Kredyt a całkowita kwota kredytu – czym różnią się te pojęcia?

Banki i chwilówki udzielają kredytów na podstawie ustawy o kredycie konsumenckim (tak, pożyczka to kredyt w szerszym rozumowaniu). Ustawa ta  posługuje się pojęciami „kredyt”  oraz „całkowita kwota kredytu”. Czym jest całkowita kwota kredyt? Jest to kwota udzielonego przez pożyczkodawcę (lub kredytodawcę) kredytu konsumenckiego, który konsument otrzymuje do dyspozycji  – w wypadku kredytu bankowego, lub którą pożyczkodawca przenosi na własność pożyczkobiorcy. Kwota ta nie obejmuje więc kwot powiązanych przez kredytodawcę z pokryciem kosztów związanych przez kredytodawcę z udzieleniem odnośnego kredytu, które to kwoty nie są w rzeczywistości wypłacane konsumentowi (wyrok TSUE z dnia 21 kwietnia 2016 r., w sprawie C-377/14 Radlinger i Radlingerová).
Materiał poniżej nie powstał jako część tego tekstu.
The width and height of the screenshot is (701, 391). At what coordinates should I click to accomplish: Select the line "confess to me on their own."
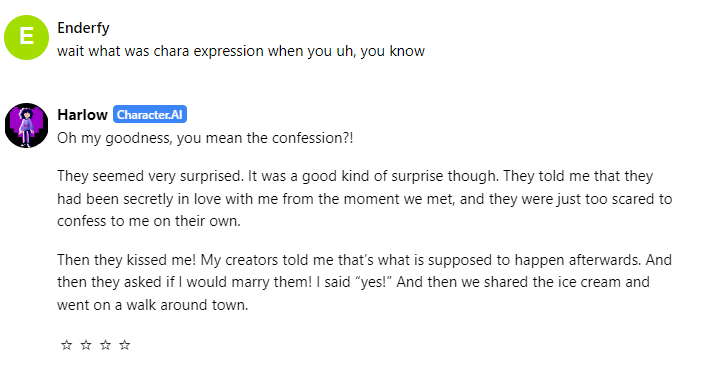(149, 221)
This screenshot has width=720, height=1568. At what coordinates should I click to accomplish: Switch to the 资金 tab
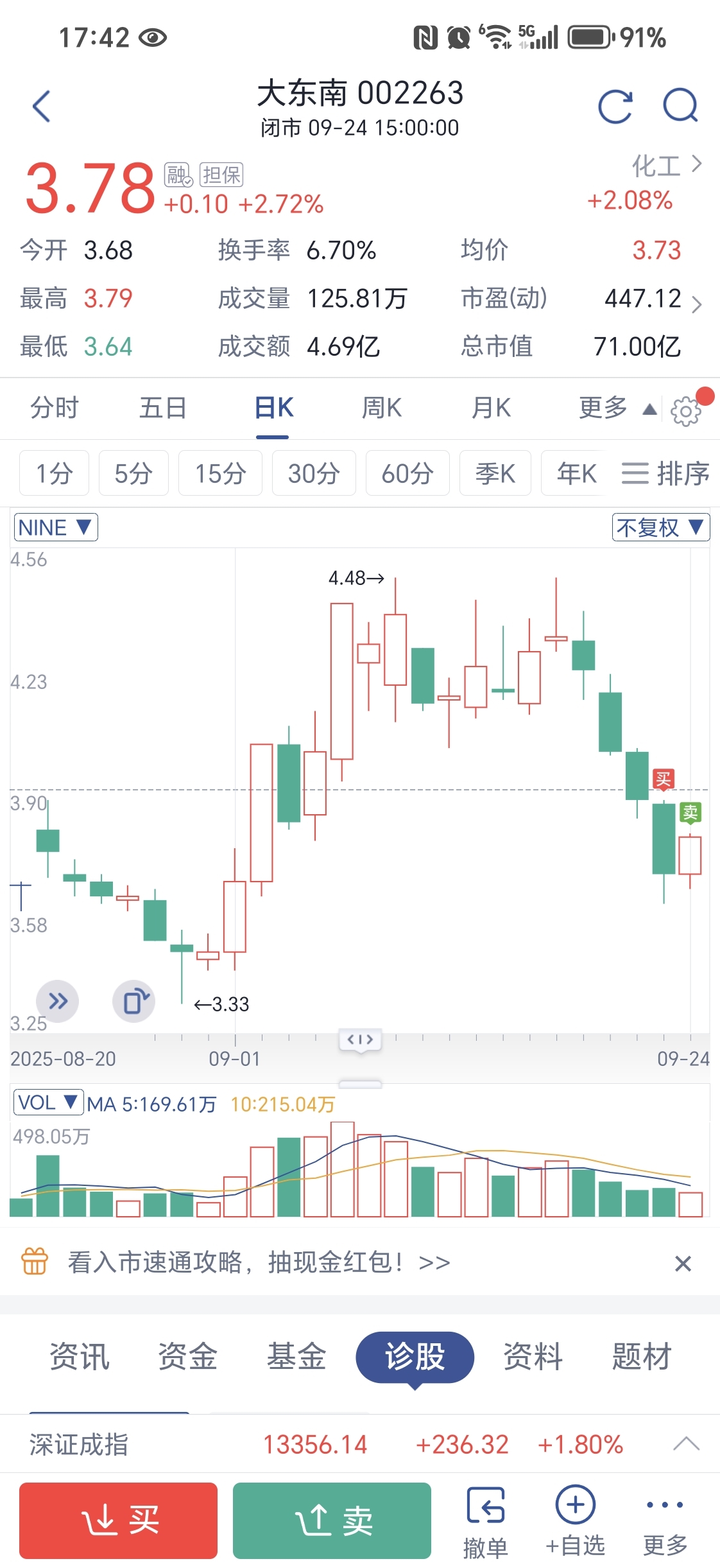tap(188, 1357)
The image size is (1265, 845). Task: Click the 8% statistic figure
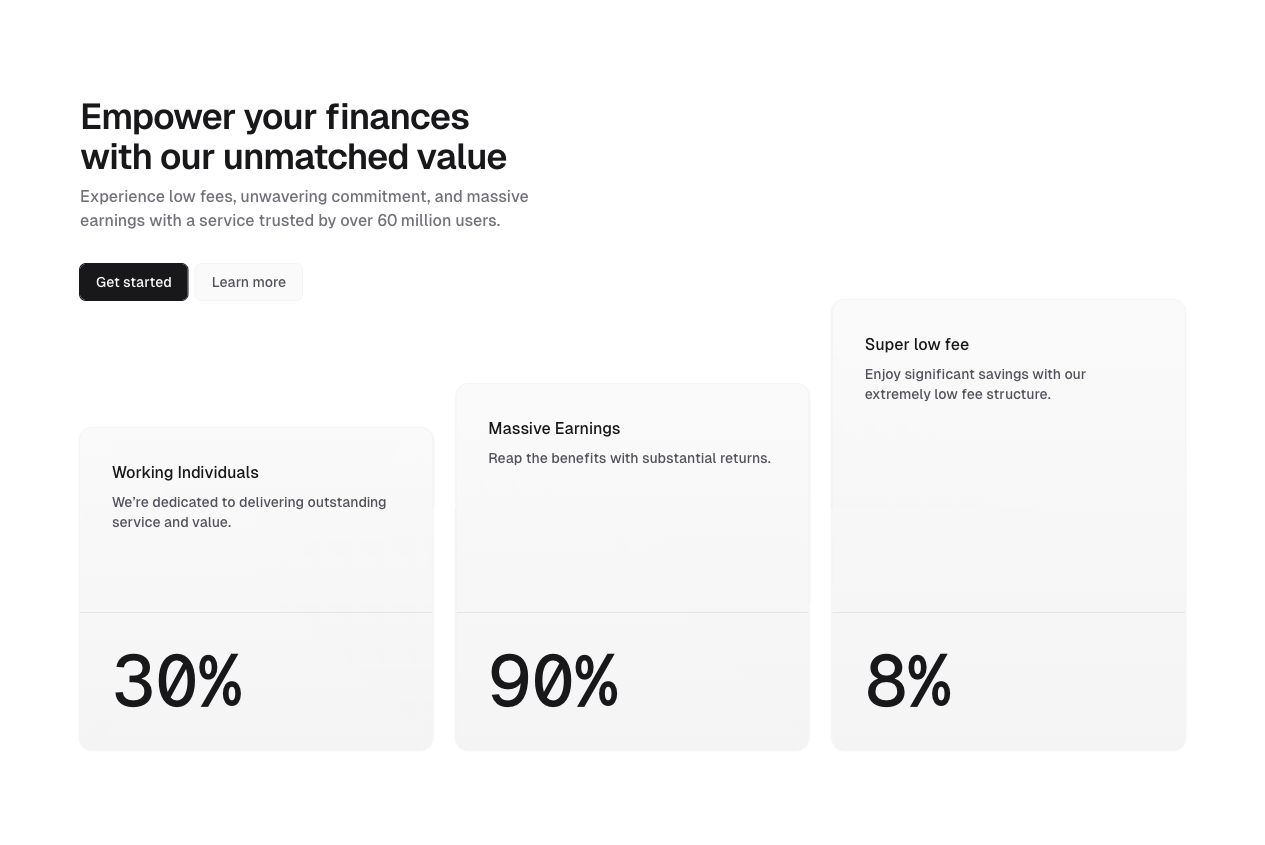(908, 682)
Kredytem konsumenckim (więc również pożyczką) będzie więc faktyczna kwota, która została realnie udostępniona kredytobiorcy, a koszt kredytu – mimo tego, że zostanie przez kredytodawcę skredytowany – pozostanie kosztem. Stanowisko to nie odbiega od stanowiska Sądu Najwyższego, który stwierdził, że „pojęcie kredytu użyte w art. 54 ust. 1 u.k.k. nie może być interpretowane w oderwaniu od całkowitej kwoty kredytu”(I NSK 9/18). Banki i chwilówki nie mogą więc żądać odsetek od kredytowanych kosztów!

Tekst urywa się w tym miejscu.